**TEXTE À LIRE**
Un amendement au projet de loi sur les finances pour 2022, adopté en une fraction de secondes le 16 novembre dans un hémicycle déserté, dévitalise le jugement de la Cour administrative d’appel de Nancy, laquelle abrogeait pourtant l’autorisation de stockage pour une durée illimitée de Stocamine, considérant que la société des Mines de potasse d’Alsace (MDPA), liquidée en 2009, ne disposait pas des moyens financiers suffisants, ni même de la capacité technique, pour mener à bien les travaux de confinement des déchets.

Ledit amendement n°II-3508, présenté le 6 novembre, prévoit en effet une garantie financière de 160 millions d’euros jusqu’en 2030 à la société des Mines de potasses d’Alsace (MDPA) chargée par l’État de gérer des déchets toxiques enfouis dans le coeur minier de sa filiale Stocamine.

3508

« Par dérogation » au Code de l’environnement, il prévoit notamment que le stockage « est autorisé pour une durée illimitée ».

42 000 tonnes de chrome, cyanure, arsenic, amiante et autres déchets toxiques resteront donc jusqu’à nouvel ordre enfouis à Wittelsheim, dans les galeries d’une ancienne mine de sel.

L’insuffisance d’actifs financiers constituait la principale réserve de la Cour nancéienne, mais pas la seule.

Comble de mépris et de morgue contre le principe même de séparation des pouvoirs, une assemblée nationale de godillots aux ordres, est donc désormais en situation de contourner une décision de justice !

**EXERCICES**
**1)** Pouvez-vous recopier le passage du texte sur Stocamine qui s'ouvre sur les mots contenant « 42 000 tonnes de chrome, cyanure, arsenic, amiante » et se clôt sur « mine de sel. », en changeant « galeries » en « souterrains » ?
**2)** Pourriez-vous prolonger le texte sur Stocamine à partir de sa dernière phrase ?
Ce matériel n'a aucun lien avec le texte sur Stocamine.

**MATÉRIEL FOURNI**
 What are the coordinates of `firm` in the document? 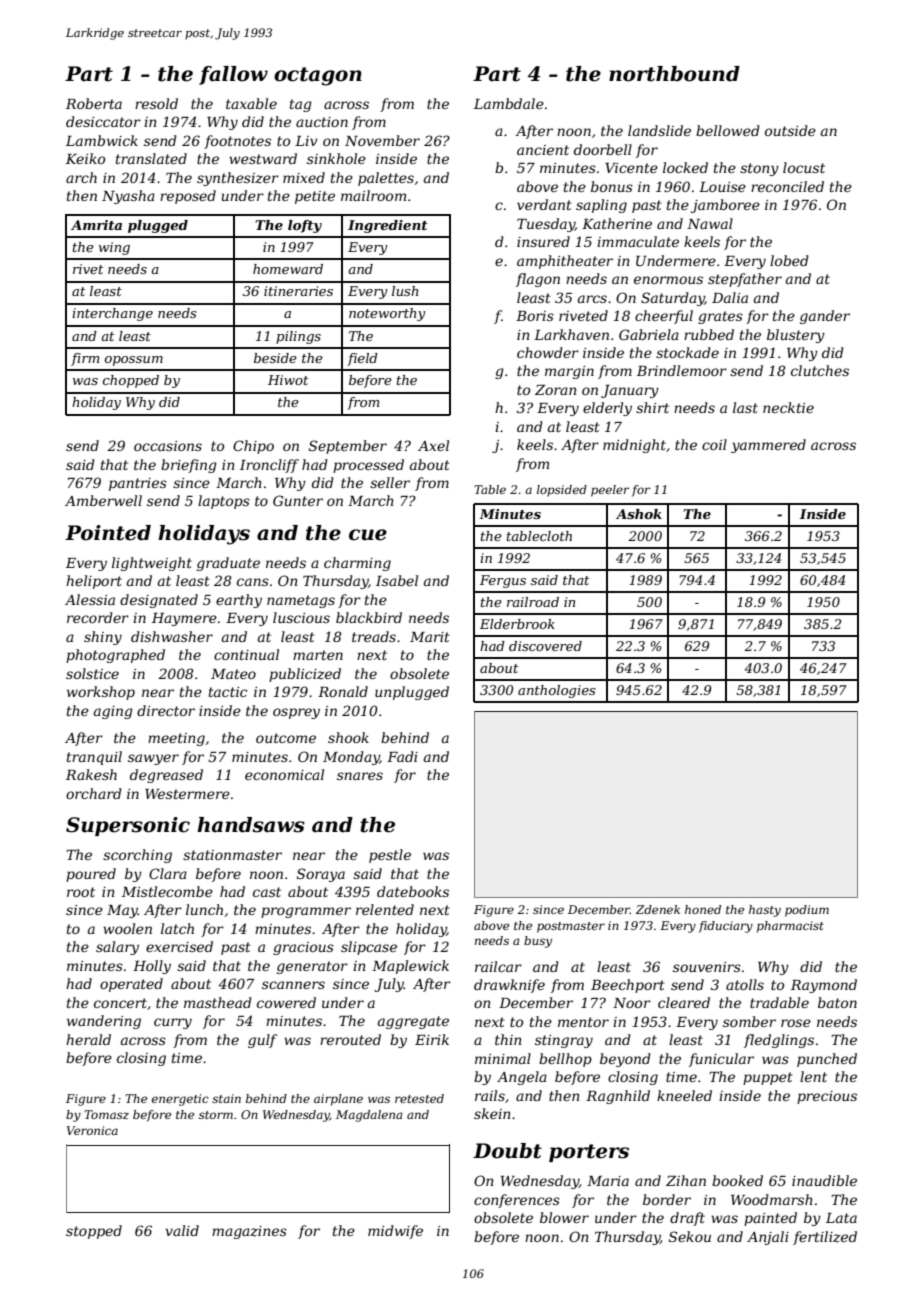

**RÉPONSES DANS L'ORDRE**
**1)**
42 000 tonnes de chrome, cyanure, arsenic, amiante et autres déchets toxiques resteront donc jusqu’à nouvel ordre enfouis à Wittelsheim, dans les souterrains d’une ancienne mine de sel.

**2)**
Le gouvernement n’a donc pas même attendu la décision du Conseil d’État (qui lui a notamment donné raison sur toute sa politique sanitariste) , qu’il a lui-même saisi après l’arrêt de la cour administrative d’appel de Nancy annulant l’arrêté préfectoral autorisant l’enfouissement.

Le macronisme est décidément un théâtre d’ombre sans pareil pour déployer l’étendue de sa perversion politique. En témoigne les motifs gouvernementaux, qui incarnent l’arbitraire d’une puissance d’Ancien Régime : elle dispose du réel qu’elle façonne à sa guise.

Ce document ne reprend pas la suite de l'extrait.